### Text
>>
Thankfully, much of the oral tradition of the UNIX shell tools was captured in the still-useful book "The UNIX Programming Environment" (1983) by Brian W. Kernighan & Rob Pike.

If you do find yourself in that igloo with a generator it's nice to know it's there.

Using What I'd Learned

In 1985 I made a mistake I would never repeat in this century: I quit one job before another was firmly in hand. When the new opportunity slipped away I not only faced the inconvenience of having to find another while earning no money, I found myself going through UNIX withdrawal. There had been a time when I didn't know what UNIX was; now I couldn't live without it. I recalled that my email and conferencing account at "The Well"

included a C shell login, and I dialed up just to edit my aliases with vi for old time's sake.

Then when I got another job it was on a project maintaining some crufty FORTRAN code on a clunky little Hewlett Packard minicomputer with a poorly-designed proprietary operating system whose name I don't even remember. A book came to my rescue: good old "Software Tools."

I didn't have the time to implement the "Ratfor" (Rational FORTRAN) pre-processor provided in the book, but I did manage a few pieces, including comment processing (FORTRAN comments have rigid requirements for placement in column numbers), so I could be a little sloppier in my editing and still produce working code quickly. The operating system didn't have UNIX pipes, but I hacked together a work-around using suggestions from the book. And I wrote a "find" program, which helped me make an automated index of all the function and subroutine calls in the code base, which had never been done before. This set of strategies made my life much easier and only confirmed the productivity benefits of UNIX in my mind.

The Gift of LINUX


Linus Torvalds stamp
( uncyclopedia.wikia.com/wiki/Linus_Torvalds )

For a while I used tools on a variety of "workstations" from DEC, IBM, Sun, HP, SGI, and others, and my tools moved with me from one to the next. The problem was most of these systems cost in excess of $40,000, and I couldn't afford one myself. It was only at work that I had access to UNIX. Then with the arrival of Windows 95 it looked like UNIX was destined for the scrap heap, overtaken by another proprietary OS on a dirt cheap hardware platform. I worried that my favorite OS and its whole ecology were going to become extinct before my eyes.

And along came Linux, the open-source freeware UNIX work-alike that had since taken over the world. I couldn't be happier about the way this has worked out. My old tools have new life. I'd like to emphasize that I had practically nothing to do with it, except being a cheerleader and a user. I am extremely grateful for all the talented people in the open source world who have made it possible for me to keep using my favorite tools on modern computers.
<<
### Dataset excerpt
>>
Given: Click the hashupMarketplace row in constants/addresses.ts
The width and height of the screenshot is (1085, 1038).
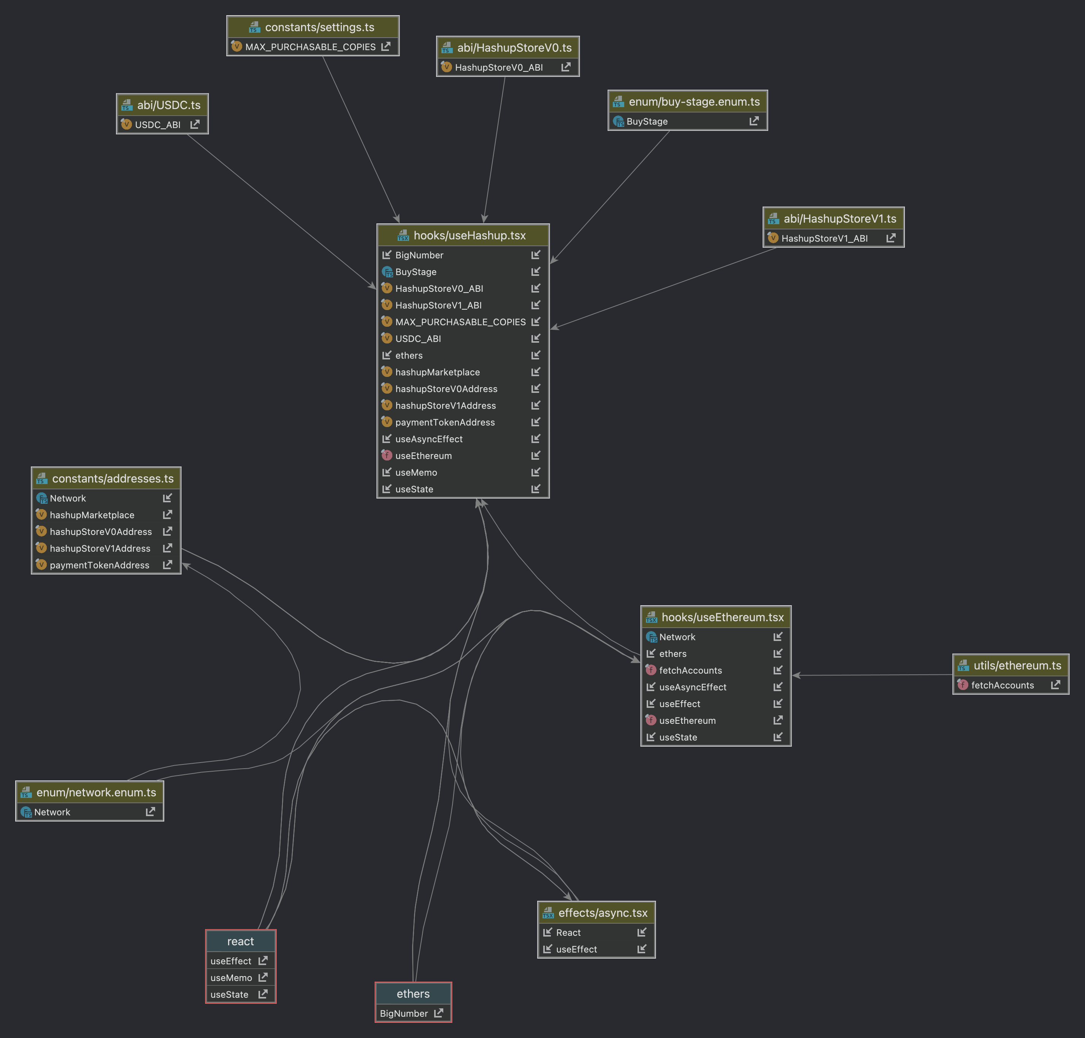Looking at the screenshot, I should tap(92, 515).
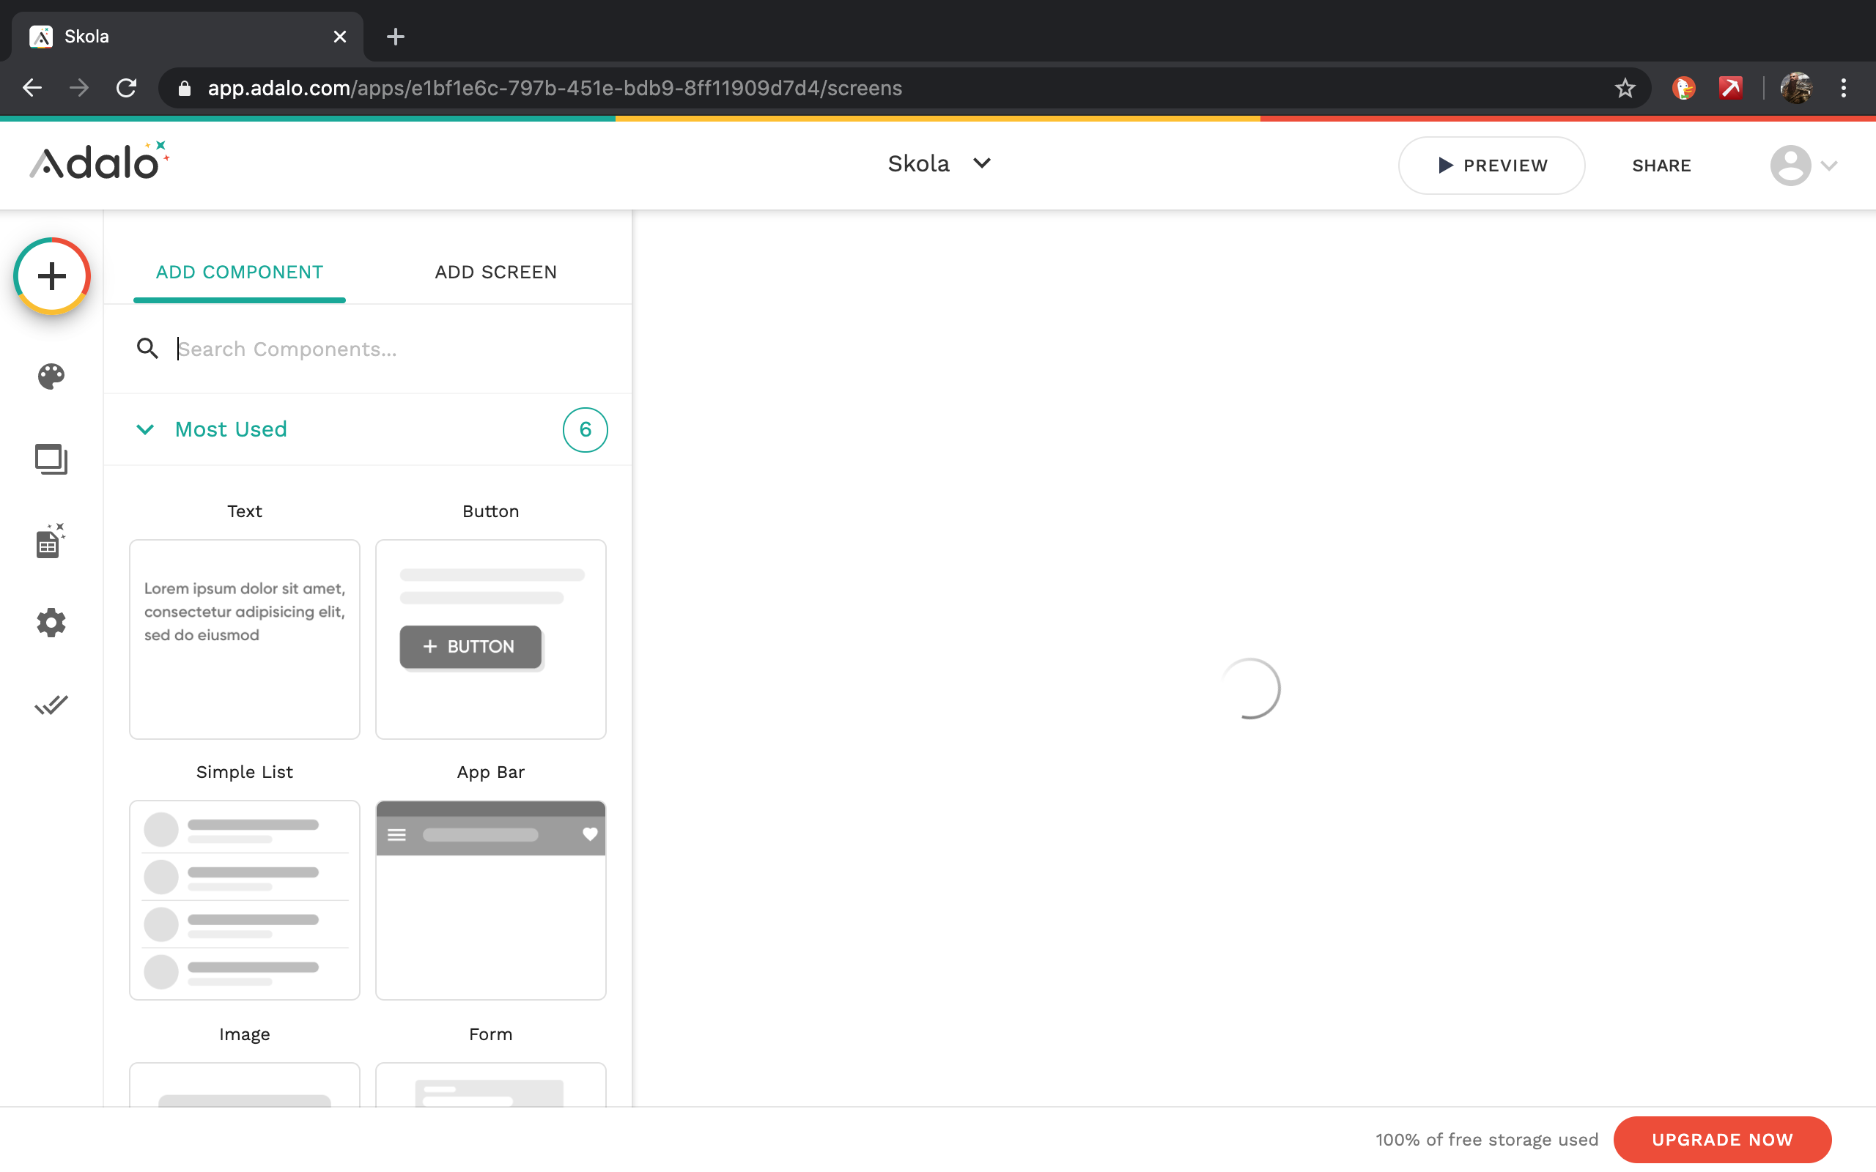Click the Upgrade Now button
This screenshot has width=1876, height=1172.
1722,1139
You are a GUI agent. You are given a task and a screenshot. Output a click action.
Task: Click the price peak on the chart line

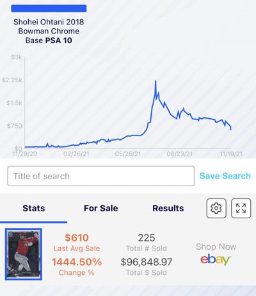click(156, 81)
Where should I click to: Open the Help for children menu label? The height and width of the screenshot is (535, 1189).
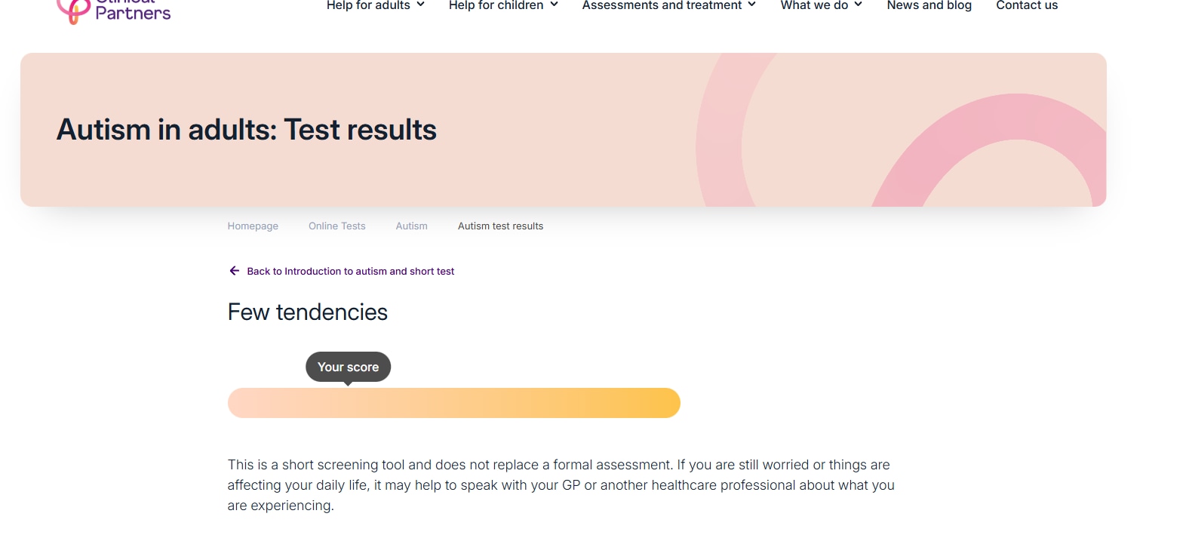pos(496,5)
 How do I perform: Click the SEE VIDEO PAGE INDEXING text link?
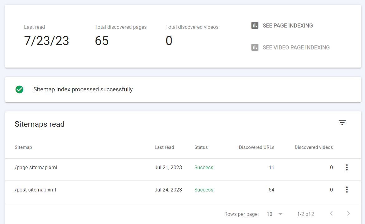coord(296,48)
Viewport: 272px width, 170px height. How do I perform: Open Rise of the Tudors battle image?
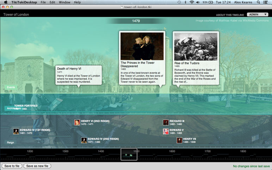tap(196, 46)
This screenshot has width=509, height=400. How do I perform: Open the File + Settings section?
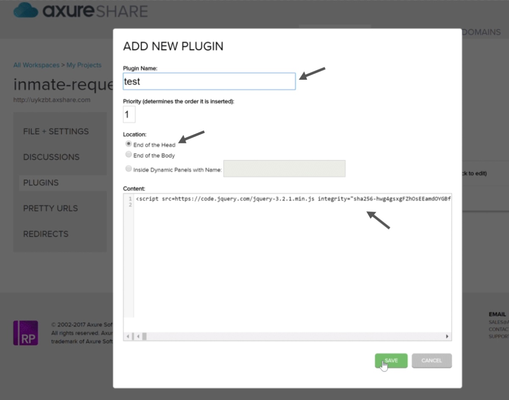[56, 131]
<<
### Objective
From the text on UNIX tools, please copy word for word the part starting with "I didn't have" and going on through "in my mind.".

### Completed exercise
I didn't have the time to implement the "Ratfor" (Rational FORTRAN) pre-processor provided in the book, but I did manage a few pieces, including comment processing (FORTRAN comments have rigid requirements for placement in column numbers), so I could be a little sloppier in my editing and still produce working code quickly. The operating system didn't have UNIX pipes, but I hacked together a work-around using suggestions from the book. And I wrote a "find" program, which helped me make an automated index of all the function and subroutine calls in the code base, which had never been done before. This set of strategies made my life much easier and only confirmed the productivity benefits of UNIX in my mind.